According to result of reliability test, six items (1, 2, 8, 12, 22 and 29) were recommended to be deleted from original FSA scale, because of low total correlation of items. This was similar to the Turkish version of the FSA, which also removed several items that were inconsistent with local policies, culture and family patterns [22]. After removing the above six items, ICC and α coefficient indicated the scale was reliable.

The CVI was 0.93, indicating content agreement among the six experts on of FSA (Chinese version). EFA and CFA were conducted to test the construct validity of FSA (Chinese version). In the EFA, three factors were found: avoidance; excluded and stereotypes, with which contributing 12.26, 11.58, 11.00%, respectively. Although, the eigenvalues of six factors were above 1 in the first EFA, we thought it is difficult to make them meaningful and name them. Therefore, according to the characteristics of the scree plot, we chose to extract three factors, the same as the original scale. But, the factor structure in our study was a little different from original study conducted by Fraboni [19]. For comparison, factor structure of original and present study was included in Table 1. Also, the factor structures of version of American, Israeli and Turkish were different from each other. This is closely related to the language and culture of each country. In the CFA, three-factor model of FSA (Chinese version) was validated well. By referring to relevant literature and combining Chinese language and culture characteristics, we labeled the three factors in Chinese as “避免; 排除和刻板印象”.

As mentioned above, the adaptation studies of FSA have already many versions of the language, but no Chinese version.

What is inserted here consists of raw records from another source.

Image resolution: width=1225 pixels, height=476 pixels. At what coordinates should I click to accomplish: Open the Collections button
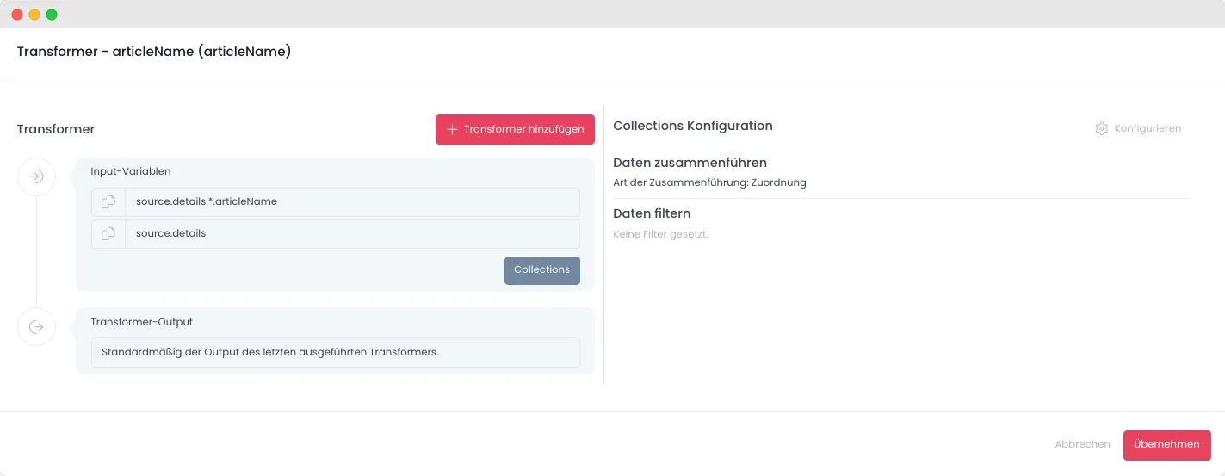[x=542, y=270]
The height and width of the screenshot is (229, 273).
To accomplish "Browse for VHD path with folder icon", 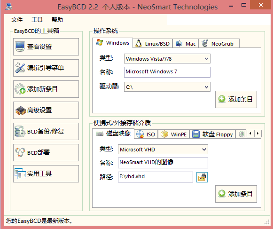I will (202, 177).
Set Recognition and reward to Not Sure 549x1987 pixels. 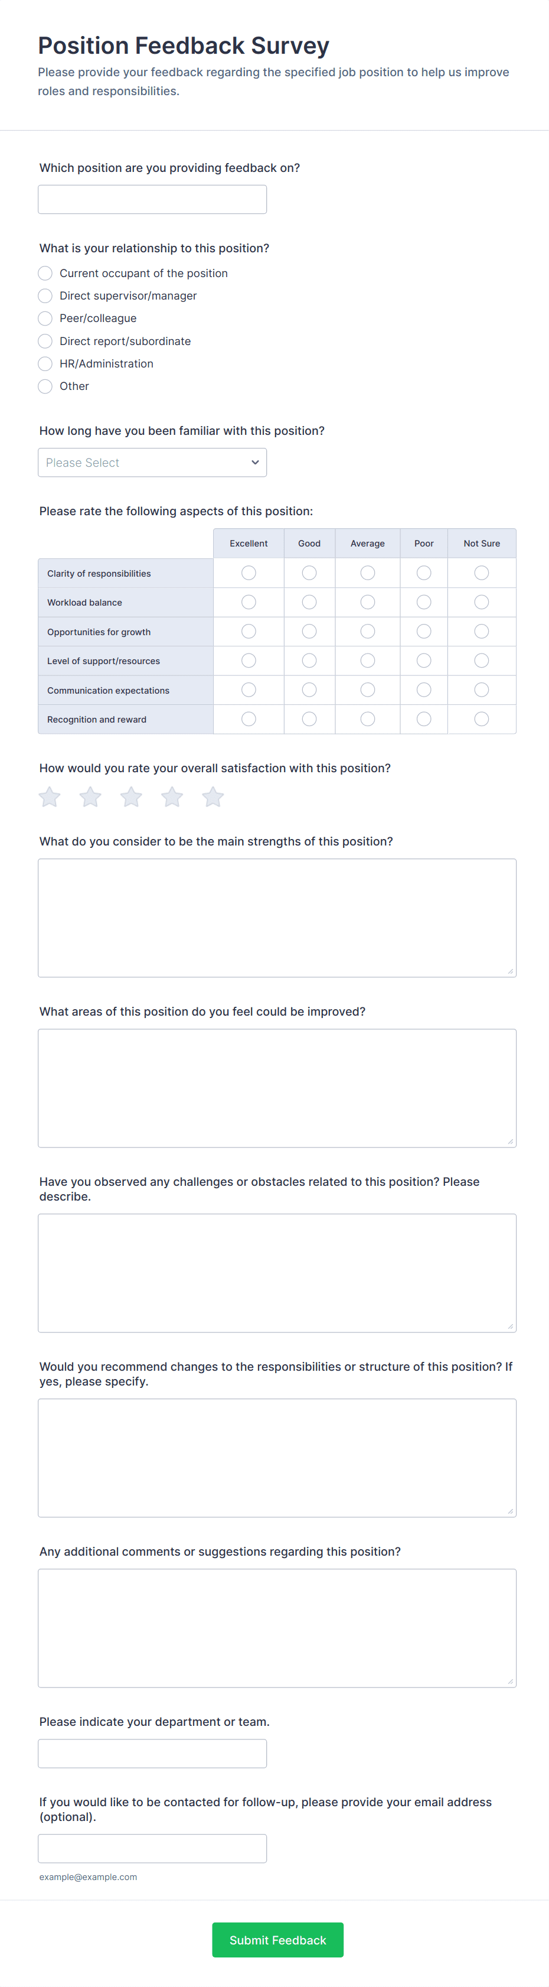pos(481,719)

There were a few disparity between the health care system, social structure, language, and cultures in different countries, leading to some distinctions between the different versions in structure. This paper does not use any unusual or novel methods and performed a usual validation study for FSA (Chinese version) with sound methods. The structure validity of FSA (Chinese version) is great by the cross-validation with both exploratory and confirmatory techniques. Researchers in China could apply this validated FSA (Chinese version) in other population samples. There are also several limitations in this study. First, the use of a convenient sampling method limits the capacity to generalize the study. Second, only construct validity by factor analysis was tested the instrument. The validation of instrument validity requires a variety of ways, such as criterion-related validity. Moreover, the dimensions of FSA (Chinese version) are somewhat different between the original scale. Therefore, future studies of FSA (Chinese version) including convergent/divergent validity and item analysis are required.

Conclusion

Internal consistency reliability, test-retest reliability, content validity, and construct validity support FSA (Chinese version) as a valid and reliable instrument for measuring ageism of medical students in Chinese mainland. It is suggested FSA (Chinese version) could be applied to medical students in Chinese mainland.